All eyes on treasures hidden in untouched vault under Kerala temple
The temple is billed as the country’s richest with authorities seeking the Supreme Court’s permission to open a top-secret vault believed to hold enormous wealthindia Updated: Feb 07, 2016 19:14 IST
An expert panel inventorying assets at Kerala’s famous Sree Padmanabha Swamy temple has approached the Supreme Court for permission to open a hitherto-untouched vault, a controversial move that may trigger a fresh face-off between the judiciary and religious authorities.
The 16th century temple that used to be the royal chapel of Travancore’s former rulers shot to fame five years ago when one of its six vaults (later coded as ‘A’) was opened, unearthing tones of gold coins, jewellery and diamonds worth over Rs 1 lakh crore.

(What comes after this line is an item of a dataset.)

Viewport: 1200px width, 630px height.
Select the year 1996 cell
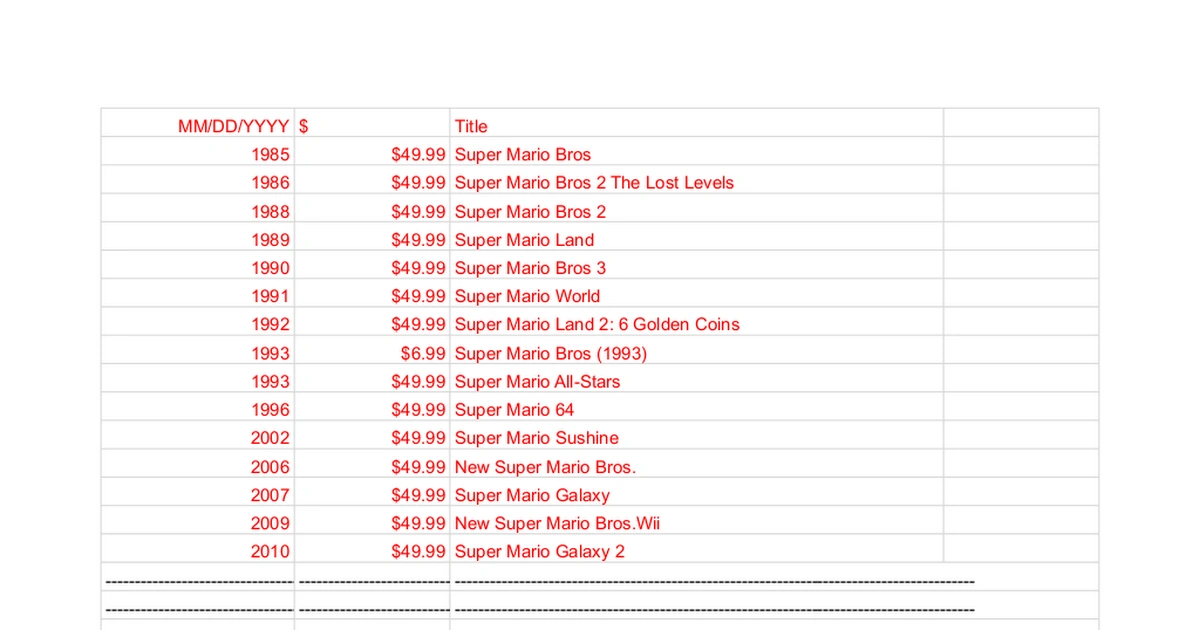(x=198, y=409)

The Kerala temple -- situated in the heart of Thiruvananthapuram and billed as the country’s richest -- is one of the several Hindu shrines that hold enormous amounts of gold and precious gems with a fierce nationwide debate raging on ways to utilise the treasure.
Many temples have refused to deposit their gold with authorities, citing religious restrictions and saying the wealth was accumulated by way of holy offering from devotees and couldn’t be returned.
In 2011, the top court had deferred opening of the top secret B vault until the expert panel it set up under Velayudhan Nair, former head of the National Museum’s conservation department, finished inventorying other vaults – a task that has now been completed.
But the Travancore royal family that runs the temple, a section of devotees and the shrine’s administration stoutly opposed the opening of the B-vault.
They even conducted an astrological examination (‘Devaprasnam’ to know the mood of the deity) and informed the court the opening of vault was against tradition and would invite wrath of the God. But the SC refused to buy the logic, chiding the royals for putting superstition before the law of the land.
Former comptroller and auditor general Vinod Rai has also favoured opening of the B vault.
The temple contains six chambers buried deep under its sanctum sanctorum. Two of them are opened during daily rituals and two more every six months. The remaining two – A and B – are secret vaults.
The expert panel has submitted a voluminous report with details of all objects recovered from the five vaults.
Sources close to the temple said antique coins found in the chambers alone weighed more than 600 kg. Around 200,000 items were documented, 600 of which were embedded with precious gems. One single locket alone was believed to contain 997 gems. Besides jewels, precious stones, necklaces, golden crowns and pots were also included in the list of inventory, sources said.
In 2010, the Supreme Court ordered inventorying and later divested the royal family from managing temple affairs.
An expert panel from the Centre for Earth Science Studies has also quashed rumours that the B vault has an underground tunnel linking the temple to the Arabian Sea. The team led by Dr Ajyakumar Verma detected small cavities and drains around cellars that they found insignificant.